┏━━

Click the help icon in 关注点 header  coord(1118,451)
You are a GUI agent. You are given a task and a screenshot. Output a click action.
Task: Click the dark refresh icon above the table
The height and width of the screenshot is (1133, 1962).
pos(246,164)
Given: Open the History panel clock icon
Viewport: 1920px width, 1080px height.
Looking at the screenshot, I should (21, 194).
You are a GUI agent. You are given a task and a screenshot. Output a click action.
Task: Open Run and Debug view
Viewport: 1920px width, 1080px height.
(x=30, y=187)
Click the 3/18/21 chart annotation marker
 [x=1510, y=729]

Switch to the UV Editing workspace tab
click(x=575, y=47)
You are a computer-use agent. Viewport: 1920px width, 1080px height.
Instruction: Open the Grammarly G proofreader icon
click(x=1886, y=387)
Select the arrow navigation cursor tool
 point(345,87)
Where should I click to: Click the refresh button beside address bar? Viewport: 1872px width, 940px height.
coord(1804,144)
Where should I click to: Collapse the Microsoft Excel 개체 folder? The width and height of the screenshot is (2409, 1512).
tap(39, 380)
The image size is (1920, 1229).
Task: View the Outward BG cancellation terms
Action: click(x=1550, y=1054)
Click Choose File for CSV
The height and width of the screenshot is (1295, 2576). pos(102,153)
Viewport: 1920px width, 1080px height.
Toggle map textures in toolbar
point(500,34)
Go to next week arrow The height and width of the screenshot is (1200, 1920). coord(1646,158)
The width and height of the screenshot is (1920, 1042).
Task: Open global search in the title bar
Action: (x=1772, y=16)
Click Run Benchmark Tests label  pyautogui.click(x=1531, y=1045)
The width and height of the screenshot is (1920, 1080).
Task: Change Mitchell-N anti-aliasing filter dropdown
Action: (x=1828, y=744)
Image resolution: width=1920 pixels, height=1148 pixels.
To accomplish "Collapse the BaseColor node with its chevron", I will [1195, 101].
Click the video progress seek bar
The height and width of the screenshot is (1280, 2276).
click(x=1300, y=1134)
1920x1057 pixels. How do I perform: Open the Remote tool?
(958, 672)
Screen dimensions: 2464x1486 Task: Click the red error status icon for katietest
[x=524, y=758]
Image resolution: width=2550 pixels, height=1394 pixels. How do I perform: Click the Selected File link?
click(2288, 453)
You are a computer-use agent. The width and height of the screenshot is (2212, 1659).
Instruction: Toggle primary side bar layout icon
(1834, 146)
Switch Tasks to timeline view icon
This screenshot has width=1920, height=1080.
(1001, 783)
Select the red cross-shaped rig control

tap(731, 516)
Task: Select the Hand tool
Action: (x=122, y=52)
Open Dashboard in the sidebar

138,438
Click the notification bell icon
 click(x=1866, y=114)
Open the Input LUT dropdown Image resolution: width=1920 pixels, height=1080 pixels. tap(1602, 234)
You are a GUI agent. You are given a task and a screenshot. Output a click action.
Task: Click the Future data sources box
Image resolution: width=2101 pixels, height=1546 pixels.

┗━━

**Task objective**.
Print the material in full, exactly as written.

**Your response**.
Click the help icon in 关注点 header  coord(1118,451)
You are a GUI agent. You are given a task and a screenshot. Output a click action.
Task: Click the dark refresh icon above the table
The height and width of the screenshot is (1133, 1962).
pos(246,164)
Given: Open the History panel clock icon
Viewport: 1920px width, 1080px height.
Looking at the screenshot, I should (21, 194).
You are a GUI agent. You are given a task and a screenshot. Output a click action.
Task: Open Run and Debug view
Viewport: 1920px width, 1080px height.
(x=30, y=187)
Click the 3/18/21 chart annotation marker
 [x=1510, y=729]

Switch to the UV Editing workspace tab
click(x=575, y=47)
You are a computer-use agent. Viewport: 1920px width, 1080px height.
Instruction: Open the Grammarly G proofreader icon
click(x=1886, y=387)
Select the arrow navigation cursor tool
 point(345,87)
Where should I click to: Click the refresh button beside address bar? Viewport: 1872px width, 940px height.
coord(1804,144)
Where should I click to: Collapse the Microsoft Excel 개체 folder? The width and height of the screenshot is (2409, 1512).
tap(39, 380)
The image size is (1920, 1229).
Task: View the Outward BG cancellation terms
Action: click(x=1550, y=1054)
Click Choose File for CSV
The height and width of the screenshot is (1295, 2576). pos(102,153)
Viewport: 1920px width, 1080px height.
Toggle map textures in toolbar
point(500,34)
Go to next week arrow The height and width of the screenshot is (1200, 1920). coord(1646,158)
The width and height of the screenshot is (1920, 1042).
Task: Open global search in the title bar
Action: (x=1772, y=16)
Click Run Benchmark Tests label  pyautogui.click(x=1531, y=1045)
The width and height of the screenshot is (1920, 1080).
Task: Change Mitchell-N anti-aliasing filter dropdown
Action: (x=1828, y=744)
Image resolution: width=1920 pixels, height=1148 pixels.
To accomplish "Collapse the BaseColor node with its chevron", I will [1195, 101].
Click the video progress seek bar
The height and width of the screenshot is (1280, 2276).
click(x=1300, y=1134)
1920x1057 pixels. How do I perform: Open the Remote tool?
(958, 672)
Screen dimensions: 2464x1486 Task: Click the red error status icon for katietest
[x=524, y=758]
Image resolution: width=2550 pixels, height=1394 pixels. How do I perform: Click the Selected File link?
click(2288, 453)
You are a computer-use agent. The width and height of the screenshot is (2212, 1659).
Instruction: Toggle primary side bar layout icon
(1834, 146)
Switch Tasks to timeline view icon
This screenshot has width=1920, height=1080.
(1001, 783)
Select the red cross-shaped rig control

tap(731, 516)
Task: Select the Hand tool
Action: (x=122, y=52)
Open Dashboard in the sidebar

138,438
Click the notification bell icon
 click(x=1866, y=114)
Open the Input LUT dropdown Image resolution: width=1920 pixels, height=1080 pixels. tap(1602, 234)
You are a GUI agent. You are given a task and a screenshot. Output a click action.
Task: Click the Future data sources box
Image resolution: width=2101 pixels, height=1546 pixels.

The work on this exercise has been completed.